# Records supplied
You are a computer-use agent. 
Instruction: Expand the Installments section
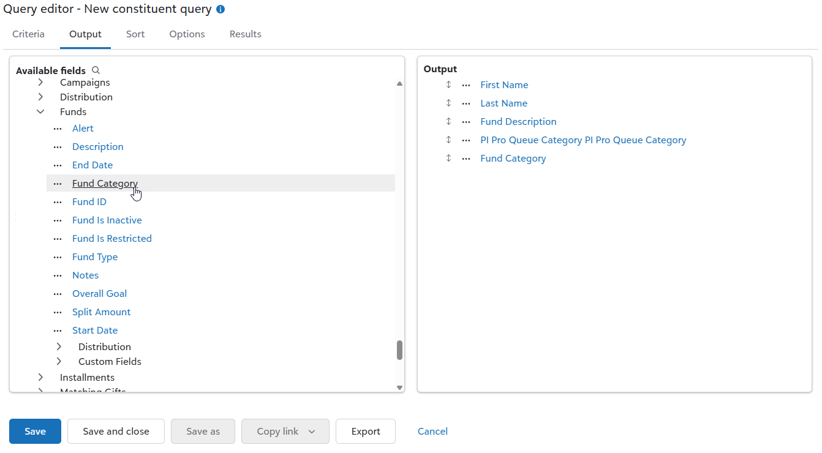point(40,377)
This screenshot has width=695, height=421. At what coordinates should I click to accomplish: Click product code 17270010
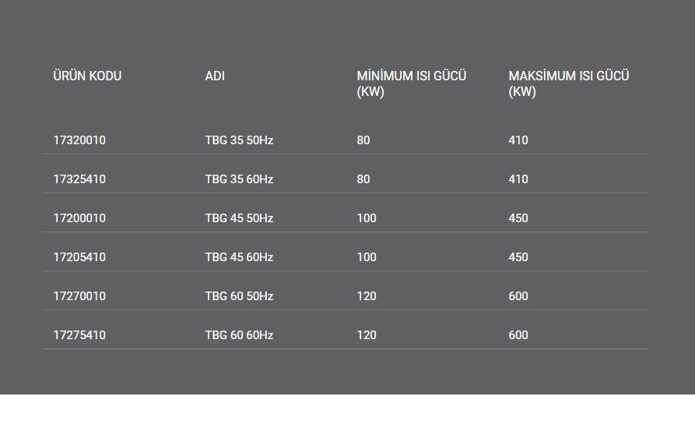[79, 296]
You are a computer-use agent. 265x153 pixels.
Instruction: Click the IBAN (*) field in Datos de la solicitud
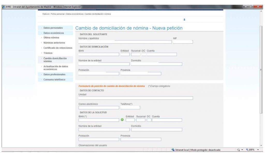tap(99, 120)
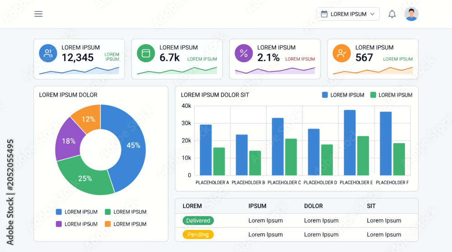Toggle purple legend item under donut chart
This screenshot has height=252, width=452.
pos(77,224)
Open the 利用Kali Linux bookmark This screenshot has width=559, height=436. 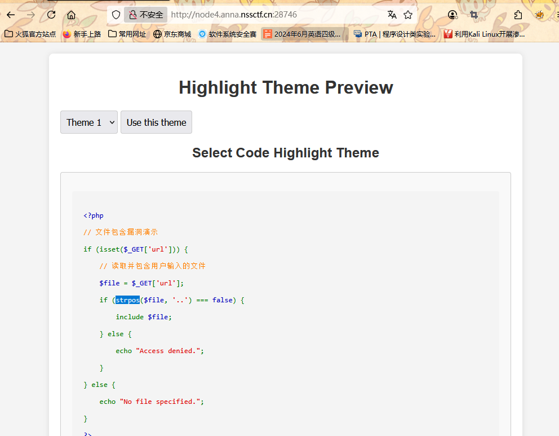coord(484,34)

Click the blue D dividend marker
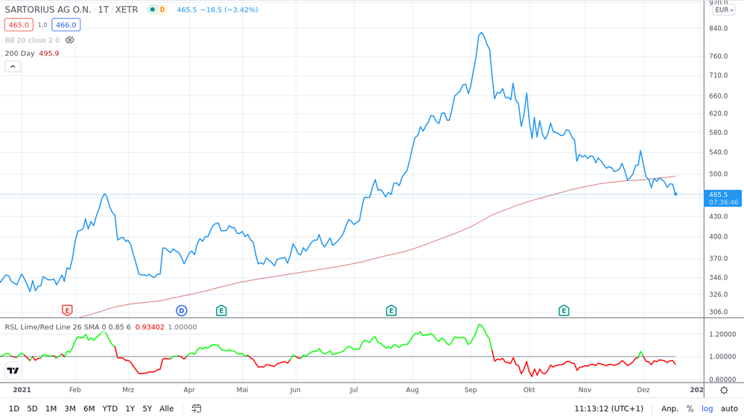tap(181, 310)
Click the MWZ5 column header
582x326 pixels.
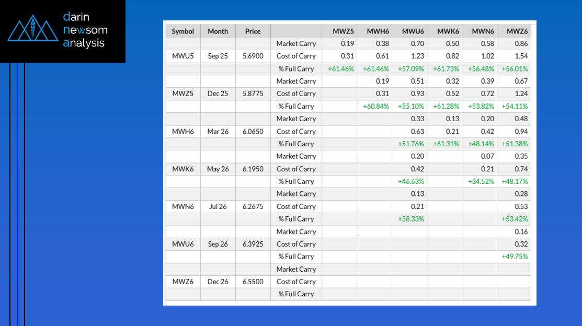coord(344,31)
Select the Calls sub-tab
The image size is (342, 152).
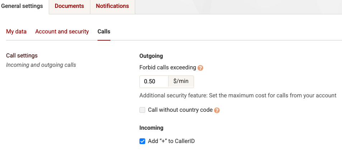tap(104, 32)
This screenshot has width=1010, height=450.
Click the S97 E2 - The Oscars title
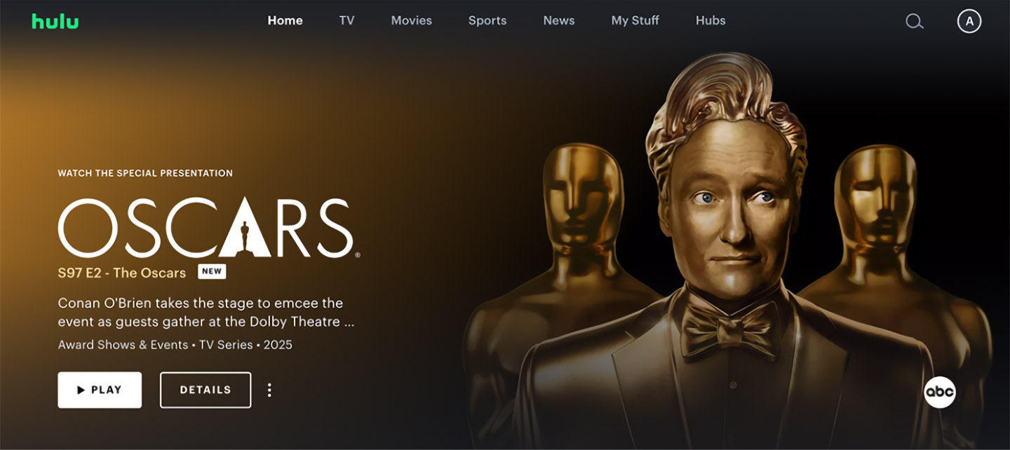tap(122, 273)
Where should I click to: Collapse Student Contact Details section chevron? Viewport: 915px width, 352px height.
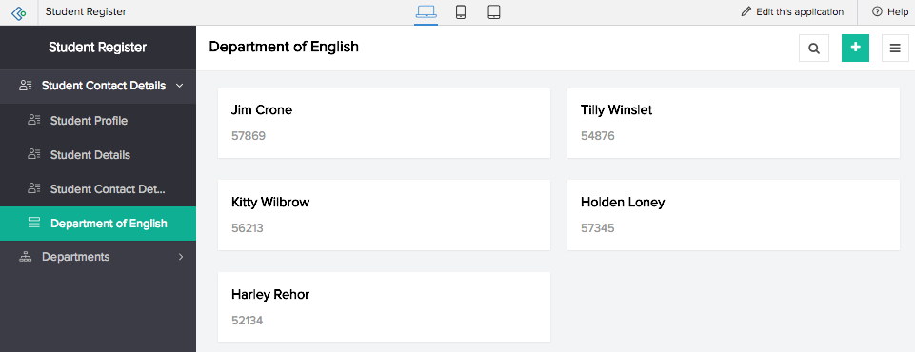click(x=180, y=86)
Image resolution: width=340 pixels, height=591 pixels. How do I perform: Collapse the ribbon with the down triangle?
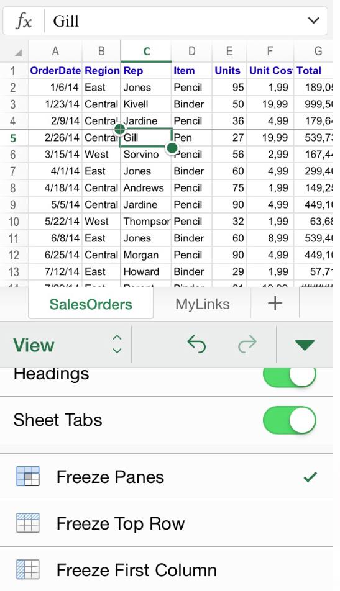[x=304, y=345]
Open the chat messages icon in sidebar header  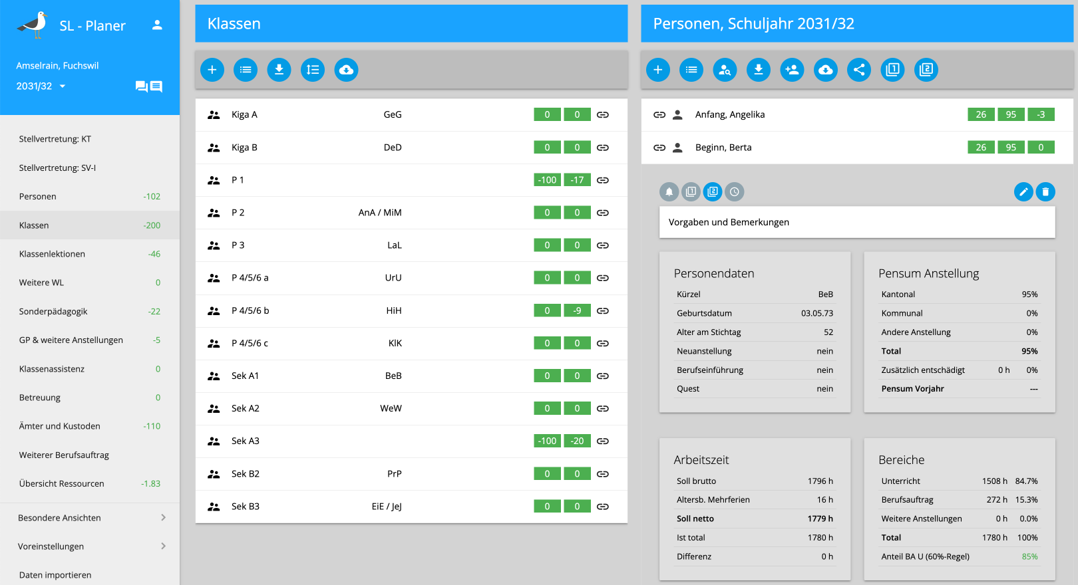point(149,86)
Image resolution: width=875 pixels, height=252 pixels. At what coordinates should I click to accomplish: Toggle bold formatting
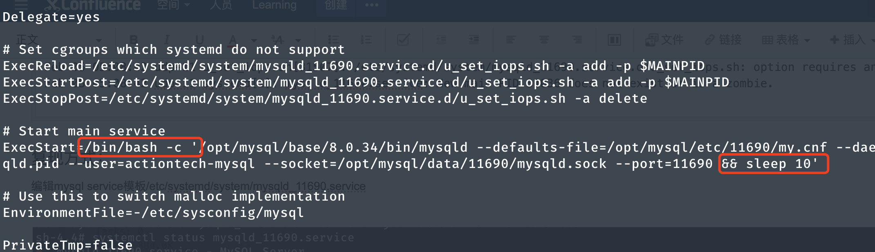tap(133, 40)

# Aim of the task
Throughout the data above, find each line that includes the string "agent"; state only how many there are.

# Response area
2